Online forums are under the control of the ownership and particularly moderators, and moderation sometimes reflects ideological loyalties. Some of these forums have pretty intense conflict at times. One major difference is even a really large online forum tends to be a minor player compared to FaceBook or X (e.g.: CruiseCritic.com). So they fly under the radar. If as many people poured onto one and it gained the membership and social prominence of FaceBook, we'd probably see similar issues. How many Americans have heard of Quora? Near everybody's heard of FaceBook.
TV was, until recently controlled by schedules. Without VHS or DVD you couldn't watch the same thing on repeat and kids TV was limited to certain hours of the day. Shows like Lost promoted a lot of forum discussions and even now big streaming shows are talked about in the office.
So it was practically regulated situationally, and people's freedom to consume (what, how much, when) was very limited by today's standards, and you seem to imply some content should be considered 'worthy' (implying some should not?).
That's probably what the Chinese Communist Party thinks when they decide what to allow and under what terms. And, as some here seem to wish, the CCP banned FaceBook from the country.
Videogames have been social since Spacewar! with even a room of kids on their Gameboys letting them talk and discuss things in person. Videogaming promotes a community on and offline and many of us made good friends from school because of our shared love of them. They can be addictive but only in the same way as a book you cannot put down.

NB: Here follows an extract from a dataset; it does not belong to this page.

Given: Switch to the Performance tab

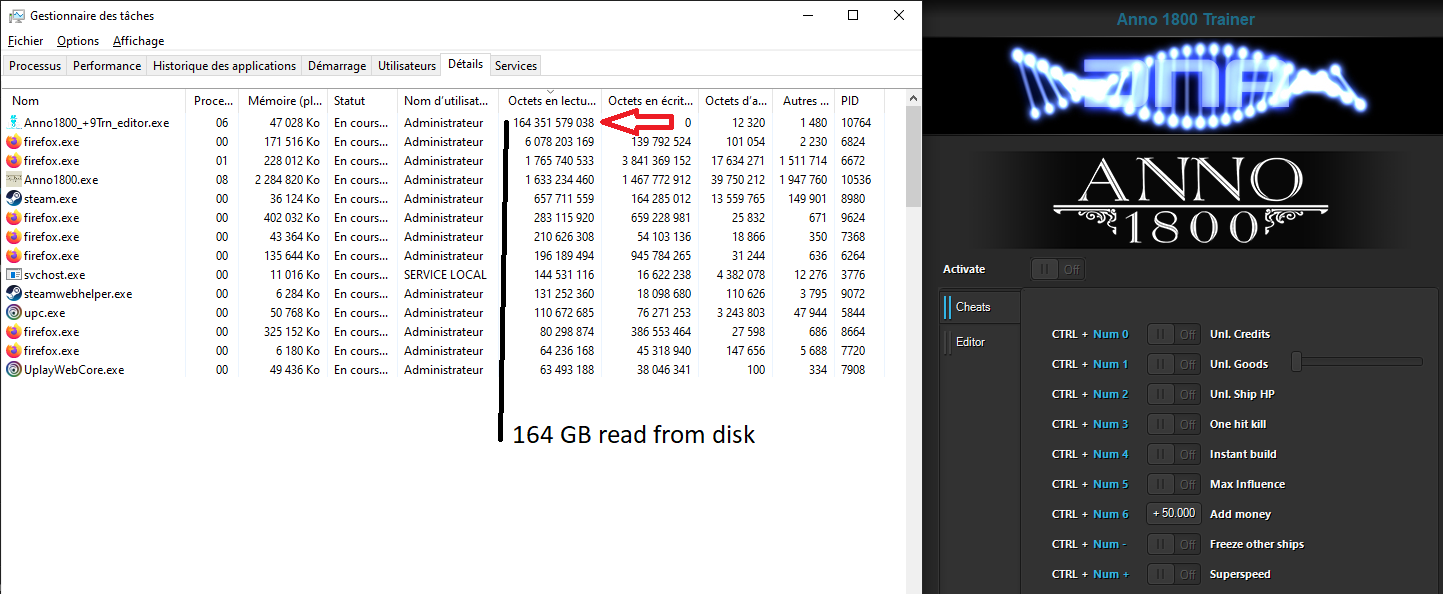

Video gaming addiction affects a minority. Some of the same criticisms of social media would hold up against video gaming (which has its own set of alleged issues).

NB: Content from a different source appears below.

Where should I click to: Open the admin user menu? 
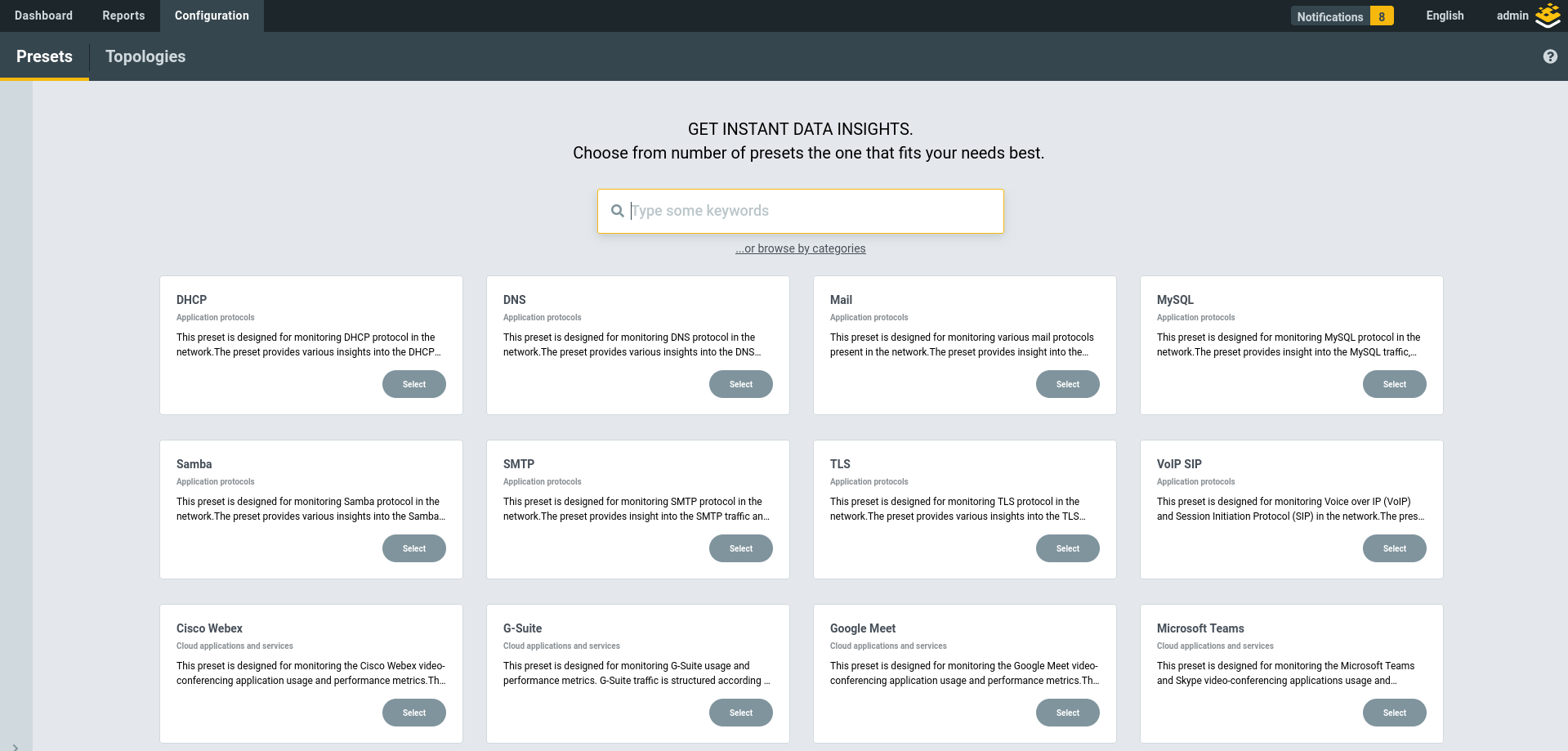[x=1512, y=16]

Now social media has morphed from being just another useful tool into an engagement magnet designed to suck up seconds of a users attention in the name of nothing but profit.

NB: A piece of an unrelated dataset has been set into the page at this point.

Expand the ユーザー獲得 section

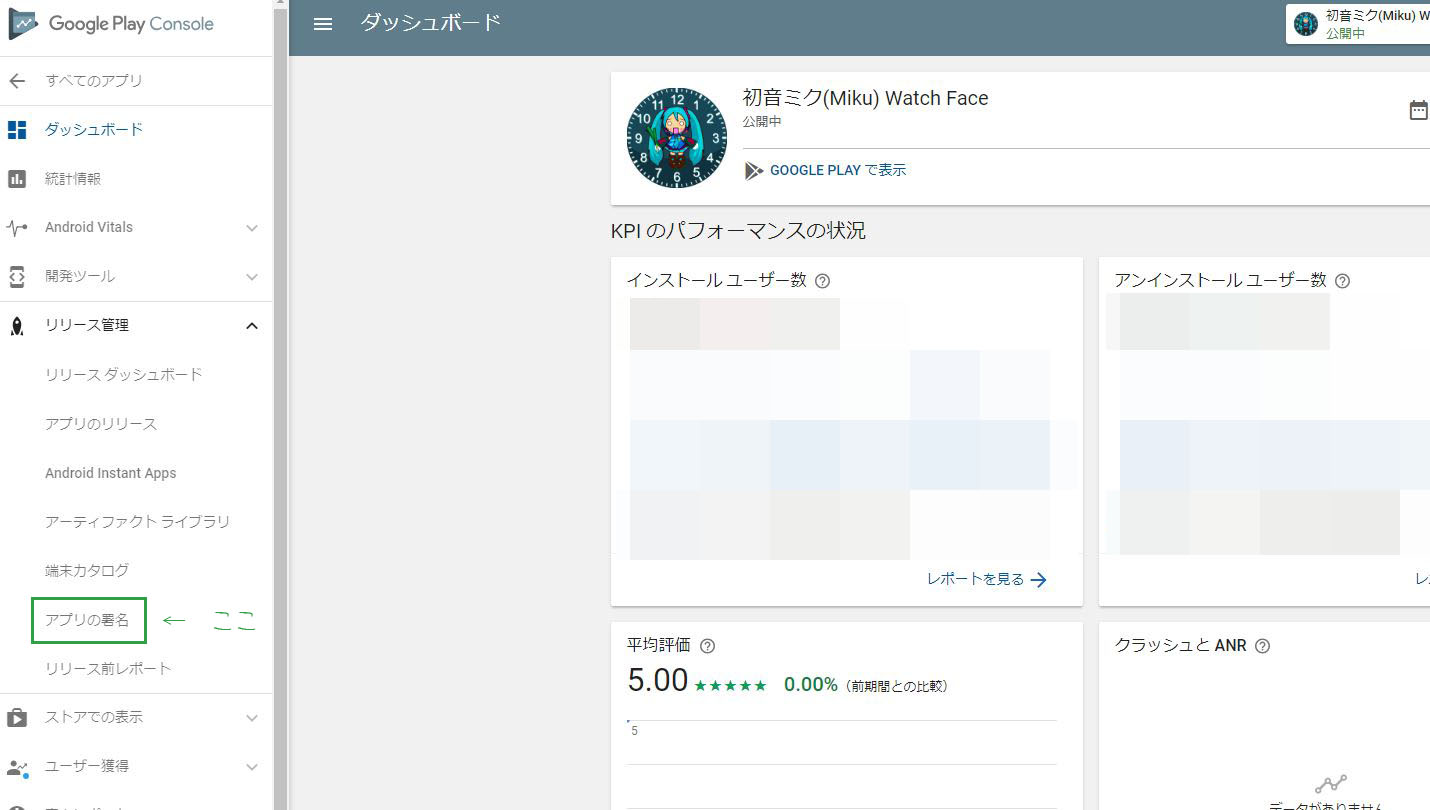(x=251, y=767)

The makers do not want you to go anywhere else; it is designed to be addictive and suck out your time.
Most any corporate product in a free market society is designed and marketed to promote maximal engagement and usage. Chocolate chip cookies, potato chips, binge watching on Netflix, comic books, t.v.s shows (this episode ends on a cliffhanger so tune in next time when...), etc... And they largely exist to turn a profit. It is up to the consumer to decide whether and how much of that product to consume. And McDonalds does not want you to eat at Burger King.
Recommendation algorithms destroyed the idea of a finite timeline and pushed the idea of forums as a private village of hobbyists into a public square of discordance.
You may value a 'finite' timeline and 'private village of hobbyists,' but a great many of your and my fellow citizens may prefer an infinite timeline and public square even with its 'discordance.'
In fact, one of the key criticisms is that via Friends lists and algorithm-generated feeds of similar content to what you've Liked, etc..., FaceBook lends itself to ideological echo chambers that foster polarization and vilification of the other side. If you're seeing some discordance, that implies we're talking to each other, even if it's acrimonious at times. And Americans today could benefit from that dialogue rather than simply clustering with the like-minded.
I've see far too many friends, teenagers and children sucked in by the feed, too many children ignored by their parents not because they were playing Pokemon or watching reruns of Friends but because they had been hooked, lined and sinkered by the endless video feed.
Presumably your friends are adults and making their own choices. The issue of minors is serious, given that not only are they developmentally vulnerable but don't have the degree of legal agency that adults do.
By the way, from what I've seen (I have a kid), watching YouTube! videos and playing iPad games, particularly with online participation with others, can be every bit the 'time suck' that FaceBook is. Was starting to think my kid might never grow out of
Hello Neighbor.
It doesn't promote any sort of community or discussion and is nothing but an outright negative.
It doesn't have to. If free-willed adults want to consume social media, they can.
If the governments just legislated against recommendation algorithms and you only had that finite feed of the people you follow or are IRL friends with,...
But a lot of people want those recommendation algorithms informing lengthy feeds with content they might like and wish to spend a lot of time on FaceBook.
I know it's tempting to conceptualize the issue as the dastardly social media companies hypnotizing innocent sheep to keep people locked into a virtual world so it can profit off them (hey, we're in the early days of
The Matrix!), but a lot of the 'problem' has to do with how free-willed people choose to exercise their liberty and spend their free time.